Austria Parliamentary Election of 2017

On October 15, Austria held a Parliamentary election, using proportional representation. Five groups polled at least 4% of the vote and therefore gained representatives in Parliament. The results are: Austrian People’s 62 seats; Social Democratic 52 seats; Freedom 51 seats; New Austria 10 seats; Peter Pilz List 8 seats.

No party received a majority of the seats, so the Austrian Peoples Party formed the government with help from the Freedom Party. See the wikipedia page about the election.

The Green Party had had 24 seats, but because it only polled 3.8%, it lost its seats.


Comments

Austria Parliamentary Election of 2017 — 3 Comments

  1. Basic PR —

    PM = TM x PV / TV

    NOOOO minimum pcts — except 100/TM

    Something will happen with every bill – esp. tax and spending bills.

    NOOOO more *parliamentary* regimes — Total separation of powers.

  2. Peter Pilz was a Green member of parliament, who left the parliamentary group, and then was left off their list, Pilz then formed his own list.

    So the Green Party went from 12.4% of the popular vote in 2013, to 4.4% and 3.8% for its two factions in 2017, with the Green Party falling below the threshold.

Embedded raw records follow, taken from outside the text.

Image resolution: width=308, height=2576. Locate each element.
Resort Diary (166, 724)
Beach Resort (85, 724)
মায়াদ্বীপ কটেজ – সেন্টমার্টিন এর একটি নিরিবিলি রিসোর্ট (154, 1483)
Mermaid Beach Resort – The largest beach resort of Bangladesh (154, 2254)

    The government has not been formed. The president directed the leader of the ÖVP, as the largest party, to begin talks. The leader of the SPÖ said they would be going into opposition, and formal discussion between the ÖVP and FPÖ has just begun, but are quite likely to succeed. The presumptive chancellor, Sebastian Kurz, is 31 years old.

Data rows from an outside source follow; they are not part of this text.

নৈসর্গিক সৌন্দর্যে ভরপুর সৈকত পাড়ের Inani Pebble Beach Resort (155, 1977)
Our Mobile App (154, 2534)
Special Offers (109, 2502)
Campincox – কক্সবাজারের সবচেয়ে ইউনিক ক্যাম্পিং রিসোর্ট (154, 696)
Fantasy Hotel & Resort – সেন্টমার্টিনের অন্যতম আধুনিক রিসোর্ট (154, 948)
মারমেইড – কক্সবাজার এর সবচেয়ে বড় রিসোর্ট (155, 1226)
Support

  3. With more than 203 seats elected, that does not appear that Austria does use pure proportional representation, since parties garnering less than 4% get no seats.

    That would not be proportional representation and BAN seems unable to define the term correctly as usual.

    The United Coalition has been using pure proportional representation for more than twenty-two consecutive years and it works fine.

    Nobody has it as good as the United Coalition.